How I End My Painting Practice for the Day
I haven't developed specific routines for ending my painting practice yet. During this challenge, I worked for about two hours and then I stop. If I'm painting I clean up my brushes and spray my palette with water before closing it. I take photos to record my progress and I post a quick note on my blog and on Instagram.
Going forward, I will set a one-hour timer so I can take a quick break. I also want to keep most of my daily notes in a paper sketchbook rather than posting on a blog or Instagram. I think a weekly post to share a summary of what I've worked on this week will help me see patterns or themes emerge over time. I'd like to talk with other artists about their progress once a week too.

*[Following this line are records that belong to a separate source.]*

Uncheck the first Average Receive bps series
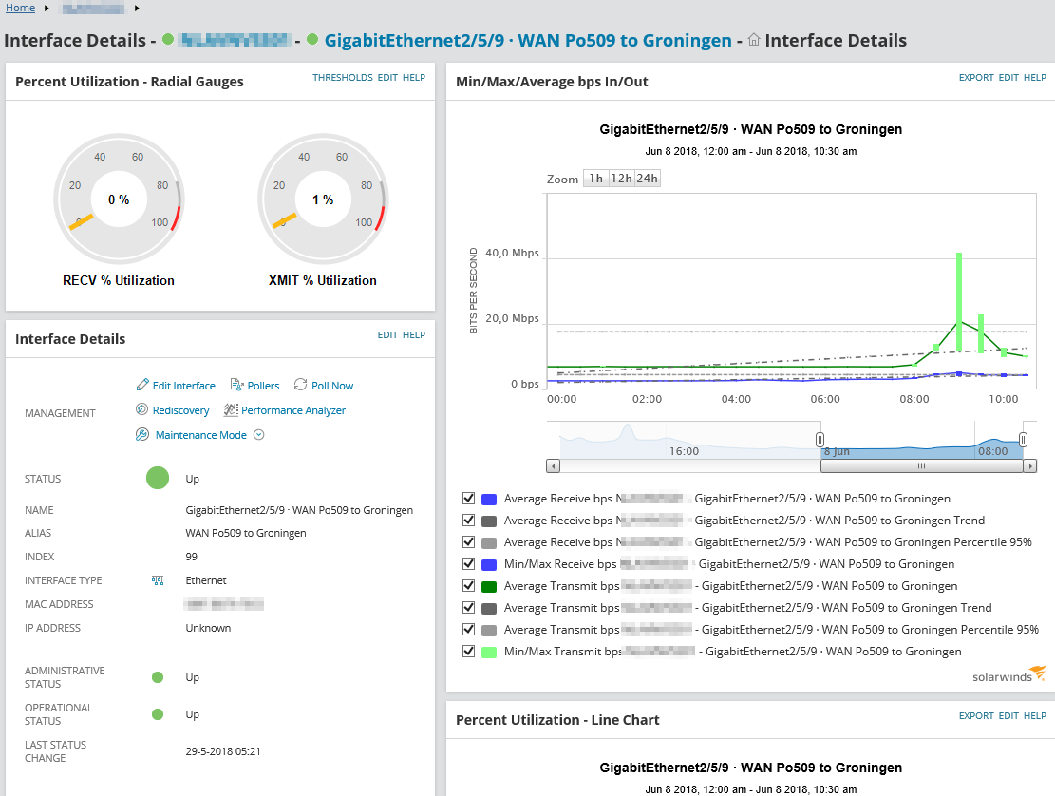1055x796 pixels. point(468,499)
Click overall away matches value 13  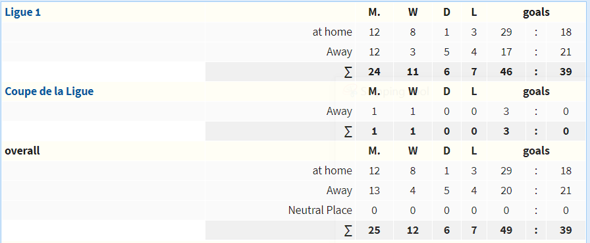(375, 191)
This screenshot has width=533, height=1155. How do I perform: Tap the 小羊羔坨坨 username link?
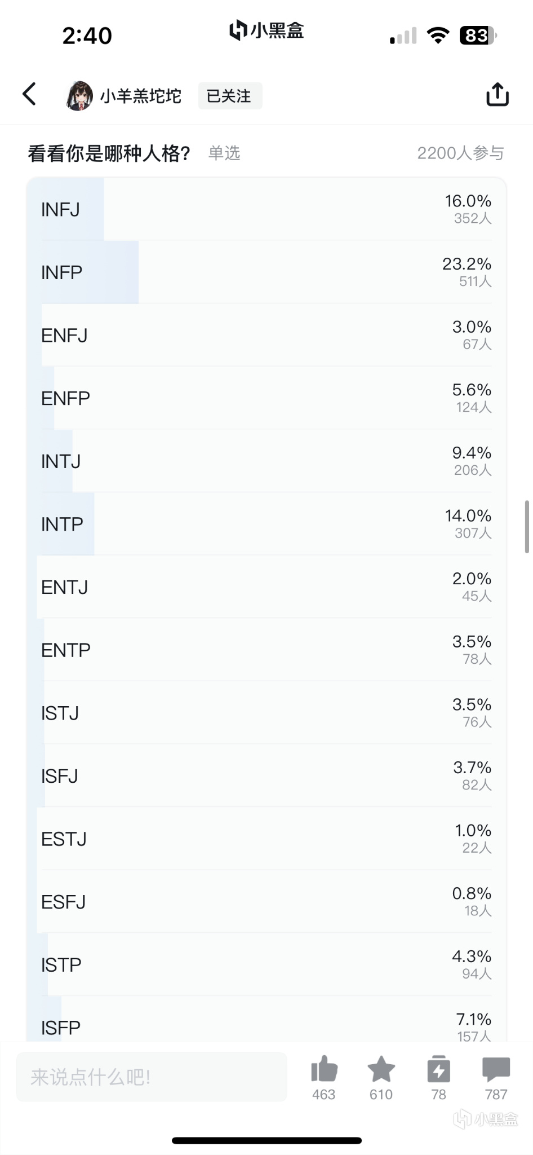coord(140,96)
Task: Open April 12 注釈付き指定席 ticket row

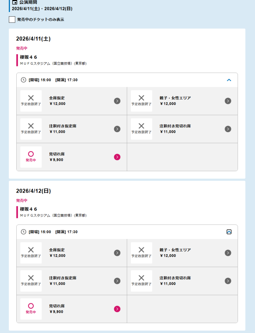Action: pos(71,281)
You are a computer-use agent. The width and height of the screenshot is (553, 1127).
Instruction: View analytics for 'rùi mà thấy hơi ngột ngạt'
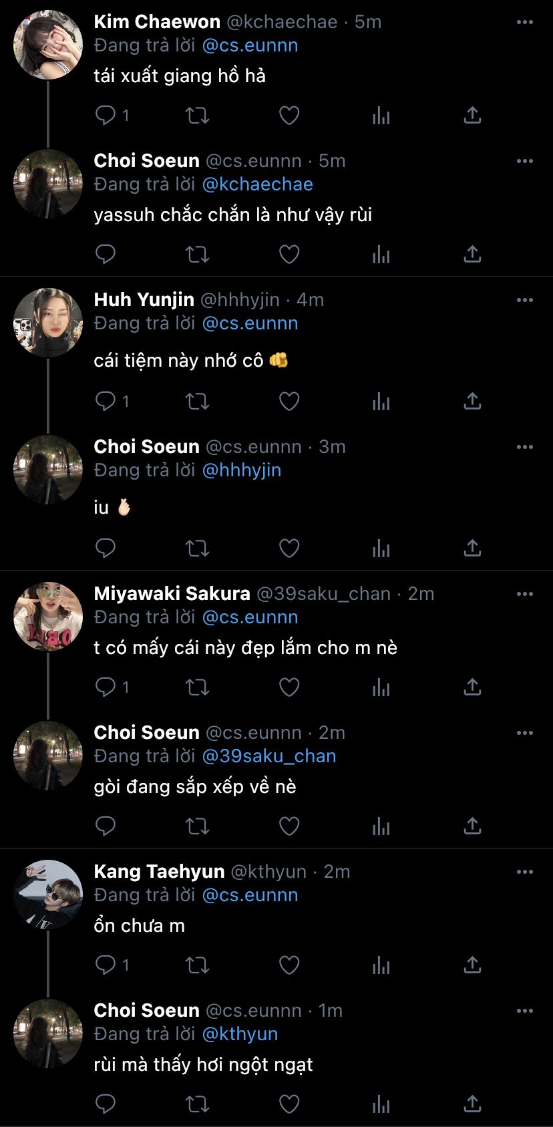pos(381,1104)
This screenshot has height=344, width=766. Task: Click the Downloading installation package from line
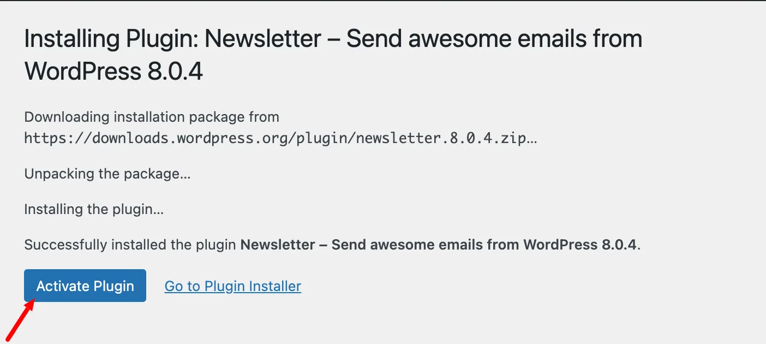pos(152,117)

What I Learned From the 20 For 20 Challenge
I started the challenge with daily thumbnail sketches, but my interests quickly evolved into an observation of the daily processes I use to support and maintain my work. Before the challenge, I would only work when I had a class assignment to complete. I needed to have an external motivator or an accountability partner to help me keep working. Now I feel like I have sufficient interest in my own developing processes that I can direct myself.
One of the things I've learned about how I like to work is that I need to make sketches and drawings to help me understand my subject before I start to paint. Most of my problem solving within the composition occurs during the drawing phase because it's fast and easy to experiment with multiple versions and the materials are relatively cheap so I feel free to take more risks. I use the drawing phase to design my space and my shapes and plan my value structure.
Another thing I've learned is that I need to make color studies to help me learn how to mix colors and use color to support my overall design. I'm using limited double primary palettes. I want to make smaller paintings so I can try color variations and try painting with 40 strokes or less. I'm also interested in using a cheaper, faster medium like ink or gouache so it frees me up to take more risks.
But the biggest thing I've learned is that my daily practice is not just about work and discipline. It's also about love and lightness and joy. What brings me excitement when I paint? Painting is evolving into a way for me to collect my various interests together and interact with them through visuals instead of through words. I want to notice and develop more processes that bring me more joy so I can feel free to be more authentic in my work.
I need a safe place for me to experiment and play with ideas and materials. I want to be able to share work and talk through my ideas with other artists. I would like to give and receive support from artists who are interested in trying out new processes and exploring their passions using paint as a medium. I think finished work is good but not the main focus of our discussion.
Going forward, I am taking a 10-week self-portrait class with Erin Raedeke. She uses a painting approach that is much looser and more iterative. I'm also not very good at painting from observation so this will be a strong challenge for me to paint in the long term.
In the short term, I am going to finish reading "Creative Practices for Visual Artists: Time, Space, Process" by Kenneth Steinbach. I'm interested in how he recommends putting together a creative practice and applying his recommendations to my own practice.
As part of #20For20ArtChallenge2022, I am reading from The Power of Daily Practice: How Creative and Performing Artists (and Everyone Else) Can Finally Meet Their Goals by Eric Maisel, PhD. Part I of the book covers 20 Elements of Practice. In this blog post series 20For20, I write about one Element every day and reflect on how to incorporate the Element into my daily painting practice.